The screen shows his last script for any angina reliever medication was over two years ago, and this has long run out.

So he leaves with a script for a new spray, and my encouragement that he ought also to continue his statin and other meds as well. He’s also going to have a few follow on tests to make sure he hasn’t become worse, but all the evidence of his last investigations shows things were quite stable within the last three months.

I am a little troubled that both he and we have slightly lost the plot here. After all he did already have angina when he began attending the CHD clinic , and for all the preventives he is now receiving, it remains the case that his pre-existing ischaemia will, from time to time, make itself known, and when it does it is quite o.k. for him to react to this with reliever medication. It seems we both need to learn to see the wood again, as well as focusing on the trees...

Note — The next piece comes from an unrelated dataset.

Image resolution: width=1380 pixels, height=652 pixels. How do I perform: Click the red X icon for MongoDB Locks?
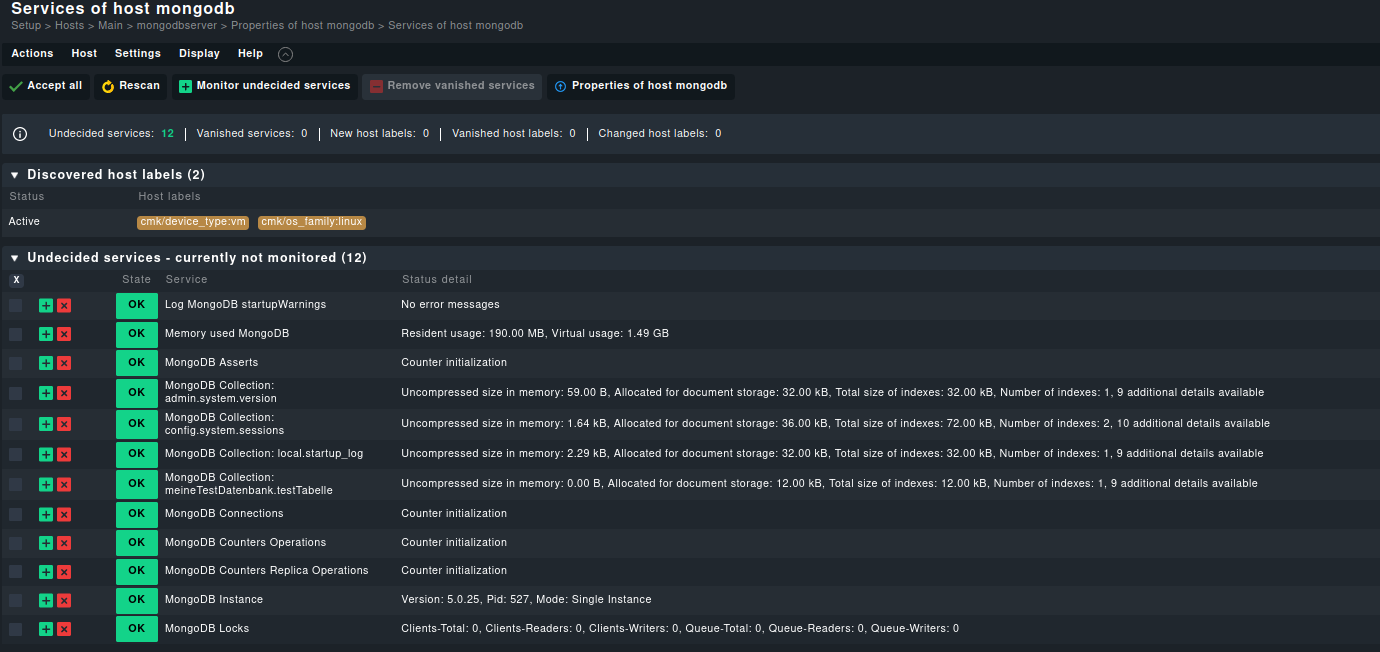[64, 629]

Wednesday, October 03, 2007

In which Dr J has a bit of a moan...

This post has been quite hard to write and might be equally so to read. I’m afraid you’ll have to take my word for it that in no way is it intended as a whinge, however it turns out…

Tony called yesterday to update me on his progress. He was effusive in his praise of the surgery, and of the hospital team he was referred to. In charming and measured tones he took me through his last few weeks, from my referral to the initial surgical outpatients appointment just a few days after. Thence to CT scanning and back to a different, oncology, outpatients appointment where they gave him the expected news, that he did indeed have a carcinoma, and that it was too invasive and widespread for surgery. He goes for palliative radiotherapy in the near future.

He appreciates that the prognosis is poor, and yet is quite unreasonably grateful to the team that have made the diagnosis and given him that information. It may sound surprising, but in my experience such innate nobility and generosity of spirit is not at all unusual. Indeed I would go so far as to say I often feel most appreciated* by those patients for whom I can do the least.

Annoyingly, the converse is also often true, and patients for whom one has attempted impossible feats of logistics, who have then accessed the specialist of their , often quite unreasonable, choice and undergone the high tech intervention for whatever problem they have presented, return to moan about delays in treatment, parking problems and the quality of the hospital food. After consultations like this you will find me tearing what little remains of my hair out, and wondering just why it is I heave myself out of bed each morning to come here...

And then Mrs Archer will wander in for a review of her Diabetes and High Cholesterol, and with a twinkle in her eye, and not a hint of irony, hand over a box of Clotted Cream Fantail Shortbread, “for you Doctor, from my holidays…”.

Well at least it helps explain her sugars and cholesterol!

*Such utterly unwarranted appreciation comes with a large slab of guilt on the side.